Raccomandate postali. Perché esistono ancora? (Puntata 630 in onda il 9/7/24)

Pista ciclabile a Scutari

Qualche giorno fa ho adocchiato rientrando in casa uno di quegli scontrini menagrami che ti lascia il postino quando tenta di recapitarti qualcosa. Menagrami perché significano nel migliore dei casi ore di perdita di tempo per entrare in possesso del dispaccio, ma in alcuni casi come quello capitato a me non è nemmeno possibile recuperare la missiva andando alle Poste. E la cosa comica è che lo chiamano “avviso di cortesia”. Bella cortesia tenersi una lettera e impedirti di venirne in possesso.

Sono abbonato da anni all’Economist che esce il venerdì. Le Poste in rari casi me lo hanno recapitato il lunedì, più spesso il martedì. Non nei periodi festivi, in cui non me lo recapitavano proprio e ricevevo due numeri insieme la settimana successiva.

All’Economist lo sapevano e quando glielo segnalavi gli toccava rimborsarti il numero mai arrivato. Finché, finalmente, nella mia zona hanno assoldato qualcun altro per la consegna. Da allora ricevo il giornale il sabato all’alba senza per ora mai una défaillance.

Ma torniamo agli avvisi lasciati dal postino. E alle raccomandate. Nel caso di cui parlo si tratta di una comunicazione della Agenzia delle Entrate non raccomandata, ma se fosse una raccomandata non cambierebbe quel che sto per dire. Agenzia delle Entrate ha una solida interfaccia informatica da non so quanto tempo. Io faccio le dichiarazioni fiscali, pago le tasse, mando e ricevo fatture, tutto online. Possibile che serva ancora ricevere alcune comunicazioni cartacee dall’Agenzia? E possibile che per farlo occorra affidarsi a Poste Italiane che evidentemente ha interesse a vendere qualunque servizio tranne che a offrire decentemente quello di cui ha più o meno il monopolio?

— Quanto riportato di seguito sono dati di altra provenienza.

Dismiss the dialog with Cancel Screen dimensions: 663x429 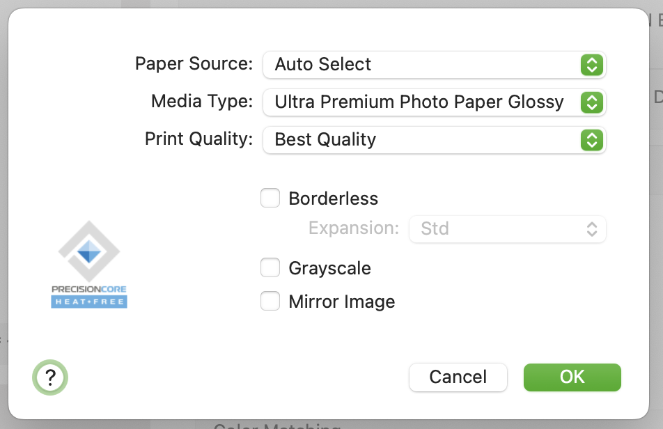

Non ci voglio andare alla posta. Non c’è nessun motivo ragionevole per cui io debba perdere tempo così. Ho tutte le identità e recapiti digitali di cui lo Stato o altri hanno bisogno per rintracciarmi o farmi comunicazioni.

Ma immagino che ci siano ancora norme che prevedono le raccomandate in situazioni specifiche. Per esempio, nella fornitura di energia è stato a lungo previsto (e forse lo è ancora) che una modifica unilaterale di contratto debba essere comunicata via raccomandata.

Ora che abbiamo la mail, la pec, lo SPID e perfino un’app dei servizi pubblici desidero fare un appello al legislatore perché bandisca le raccomandate postali da qualunque normativa, almeno per chi è dotato di una pec.

E in tutto questo, mi aumenta solo il nervoso vedere che Poste si accorda col Governo per gestire le pratiche dei passaporti. Sarà un alibi per deresponsabilizzare ulteriormente lo Stato sui tempi (in peggioramento) di questo servizio? Che naturalmente alle Poste non sarà gratis.

Fare il passaporto in questura stando alla larga dalle Poste diventerà forse come rinnovare la patente alla Motorizzazione, dove se non sei un’agenzia ti mettono in fila allo sportello dei paria.